Those days passed. I made the decisions. I’m organized and happy with the choices I’ve made so far. Somehow that list is still only 61% complete, but it seems more manageable now.

So now I’m getting to the fun part. The details, the decorations, confirming with the vendors, making the second and third payments to the photographer… Well that’s not that fun, but everything else is awesome because I feel like I can finally see it all coming together. I mean, there’s tulle and ribbon arriving at my door, it’s amazing.

I’m getting more and more excited, but I still don’t want to announce all my plans to every single person.

I realized that if I tell people my decisions that I’m opening up the floor for their opinions or their misconceptions or their own ideas. If I tell people my plans then I’m giving away that little piece of wedding planning that I love – the idea that it’s our party that Jim and I are planning together, exactly the way we want it to be. And we want it to be a little bit of a surprise. I don’t want all our guests showing up with all these preconceived notions of how exactly that DIY centerpiece was supposed turn out based on my anecdotal blog about the mishaps. I don’t want them to know the thought process behind every detail and then wonder why I settled on this final result. I especially wouldn’t want to be talking up my big ideas for months and then have them realize it’s quite a letdown from their expectations. I just want them to just come, to be amazed, to enjoy themselves, to drink and eat and dance and drink some more.

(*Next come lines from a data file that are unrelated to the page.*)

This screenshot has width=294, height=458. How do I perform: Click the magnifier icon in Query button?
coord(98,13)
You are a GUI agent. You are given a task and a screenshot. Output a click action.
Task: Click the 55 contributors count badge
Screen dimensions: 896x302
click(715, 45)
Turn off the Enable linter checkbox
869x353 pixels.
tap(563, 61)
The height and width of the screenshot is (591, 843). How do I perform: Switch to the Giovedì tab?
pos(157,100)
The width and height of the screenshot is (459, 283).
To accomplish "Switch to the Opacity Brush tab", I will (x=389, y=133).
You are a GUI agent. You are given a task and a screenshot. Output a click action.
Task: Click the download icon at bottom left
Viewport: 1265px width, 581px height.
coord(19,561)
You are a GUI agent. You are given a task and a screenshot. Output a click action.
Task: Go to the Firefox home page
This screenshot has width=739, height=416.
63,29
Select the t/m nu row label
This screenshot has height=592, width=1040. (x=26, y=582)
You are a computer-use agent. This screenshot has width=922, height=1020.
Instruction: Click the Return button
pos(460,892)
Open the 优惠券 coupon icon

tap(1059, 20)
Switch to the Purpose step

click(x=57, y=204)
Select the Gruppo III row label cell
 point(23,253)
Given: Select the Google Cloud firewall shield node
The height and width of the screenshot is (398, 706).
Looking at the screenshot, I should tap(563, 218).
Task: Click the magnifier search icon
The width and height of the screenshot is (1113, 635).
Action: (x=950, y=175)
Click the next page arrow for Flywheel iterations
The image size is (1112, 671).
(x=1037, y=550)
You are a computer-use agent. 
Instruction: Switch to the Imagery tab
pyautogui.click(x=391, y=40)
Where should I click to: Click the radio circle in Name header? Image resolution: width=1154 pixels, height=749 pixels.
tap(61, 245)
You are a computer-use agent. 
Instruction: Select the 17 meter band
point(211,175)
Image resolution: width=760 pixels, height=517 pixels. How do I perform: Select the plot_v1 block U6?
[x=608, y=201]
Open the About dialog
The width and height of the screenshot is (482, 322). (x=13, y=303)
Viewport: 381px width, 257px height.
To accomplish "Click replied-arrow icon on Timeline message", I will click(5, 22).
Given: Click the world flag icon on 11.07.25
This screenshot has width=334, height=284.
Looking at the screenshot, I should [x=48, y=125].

At the end of the day it won’t matter whether I had matching signs for each section of the cocktail hour, indicating drinks are here and guest book is there and these are your dancing shoes, and we’re all family once the knot is tied! All that will matter is that we have a great party and we are celebrating love.

I hope to tell you all the stories after the wedding. All the fun and stress and decisions and tears and laughter. And then you will laugh because you will already know that it turned out wonderful. Fingers crossed.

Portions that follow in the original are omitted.